▶ STATED TASK A: According to the FreeBSD sound thread, which USB adapter got S/PDIF sound working?
▶ STATED TASK B: Using the FreeBSD sound thread, please explain in one to three sentences why cmille1223 hesitated to build a custom kernel.

So it doesn't want the sound from the OS enabled if you're using OSS. I somehow can't figure out how to disable it...


----------



## SirDice (Jan 14, 2013)

cmille1223 said:
			
		

> So it doesn't want the sound from the OS enabled if you're using OSS. I somehow can't figure out how to disable it...


You need to build a custom kernel _without_ device sound.


----------



## cmille1223 (Jan 15, 2013)

OK, I was hoping that wasn't the case. I've never built a custom kernel, so I'm not entirely sure what that involves. I also don't know if OSS would even work with my sound card, so I don't really want to put a bunch of work into building a custom kernel for no reason. That's the main reason I started trying to find a card I know will work, but for some reason it's like searching for a needle in a haystack.


----------



## jb_fvwm2 (Jan 15, 2013)

If you do decide to use oss ( a custom kernel), I wrote a howto (ALC888...) a while back that may save you some time, it is in the HowTo section.  For a custom kernel, you need sources (.svn (subversion) probably and the procedure in /usr/src/UPDATING (one of them) to just build a kernel and install it (maybe also building world ... depending upon your FreeBSD version...) not trivial the first time, but not too difficult if one has disk space, time, BACKUPS...


----------



## cmille1223 (Jan 15, 2013)

Thanks for pointing me towards your guide, I appreciate it. It's looking like oss might be my only option. I searched through the list of supported sound devices one at a time, and the only ones that are PCI Express are the RME HDSPe AIO and RME HDSPe RayDAT. These cards both have S/PDIF as well, but they're way too expensive ($850/$950). Guess I'll have to look through the list of oss supported sound devices next. This is turning into such a pain...


----------



## cmille1223 (Jan 19, 2013)

I ended up getting S/PDIF sound working through a USB sound adapter. It worked as soon as I plugged it in. I haven't had a chance to use it extensively, but it sounds good from what I've heard so far. The adapter that worked is the Turtle Beach Audio Advantage Micro II


----------



## ColdfireMC (Jan 28, 2013)

you have to recompile kernel without sound. then you can use OSSv4, new builds have x-fi support, but i'dont knof if it has recon support
this is an "old" list


http://manuals.opensound.com/devlists/FreeBSD.html


----------



## jjthomas (May 23, 2014)

*Re:*



			
				SirDice said:
			
		

> cmille1223 said:
> 
> 
> 
> ...



I came across this post troubleshooting the same problem, with the same results.  

It has been a long time since I've built a custom kernel in FreeBSD.  :\ 

-JJ


----------

▶ SUPPLIED MATERIAL:
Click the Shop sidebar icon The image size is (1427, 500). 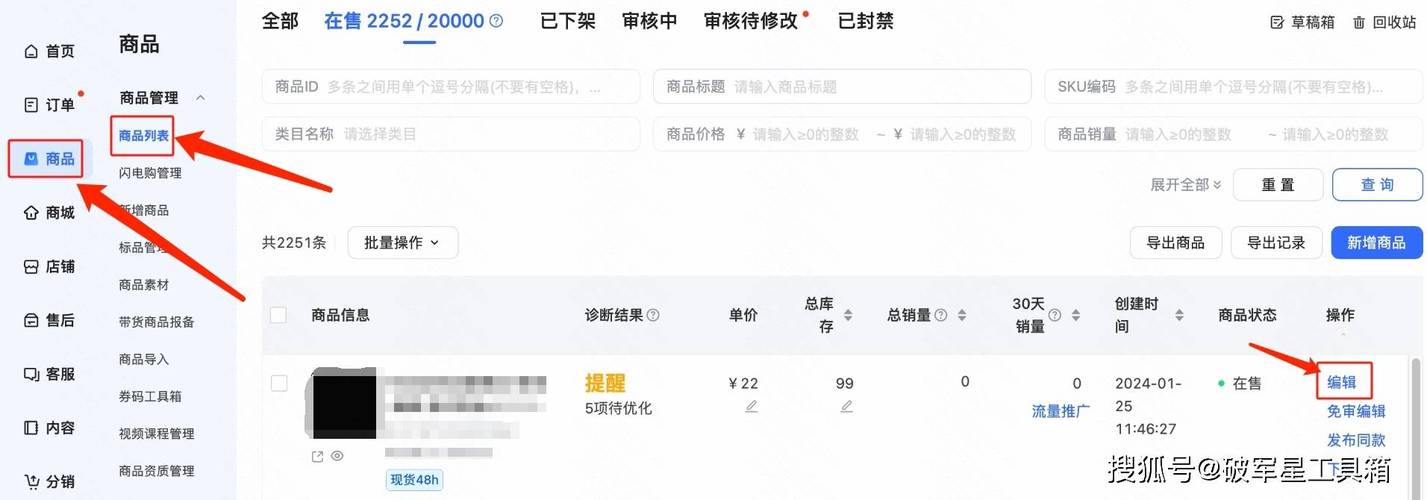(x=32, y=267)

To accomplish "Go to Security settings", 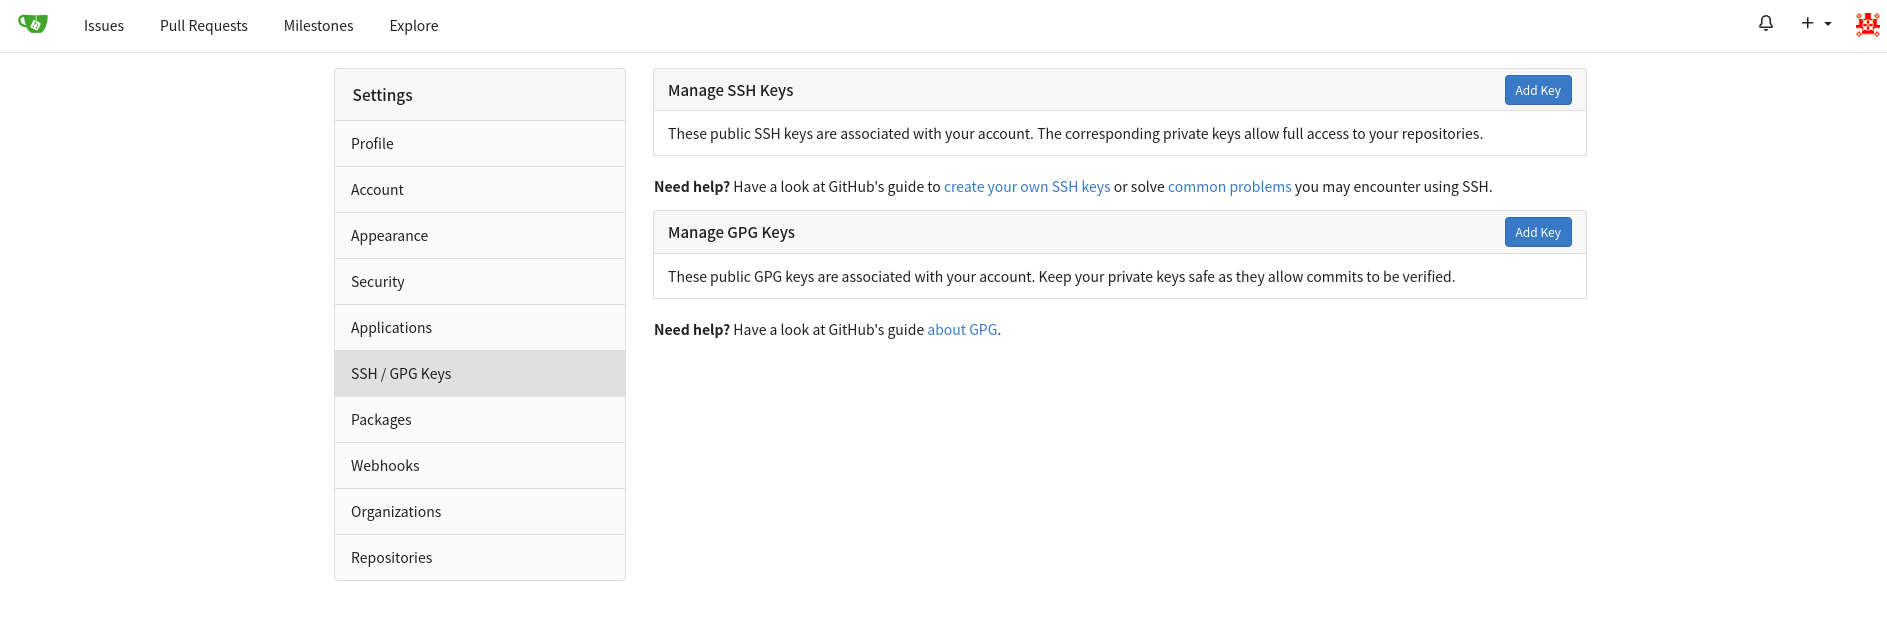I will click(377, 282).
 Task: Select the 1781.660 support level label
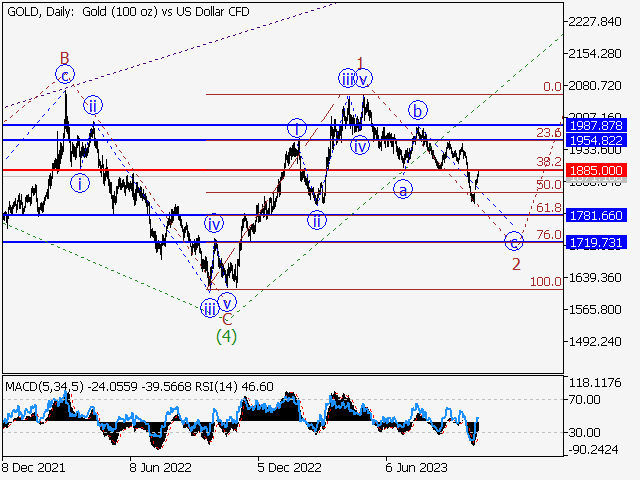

▶ WRITTEN REPLY A: The Turtle Beach Audio Advantage Micro II.

▶ WRITTEN REPLY B: cmille1223 had never built a custom kernel and wasn't sure what it involved. They also didn't know whether OSS would even work with their sound card, so they didn't want to put a lot of work into building a kernel for no reason.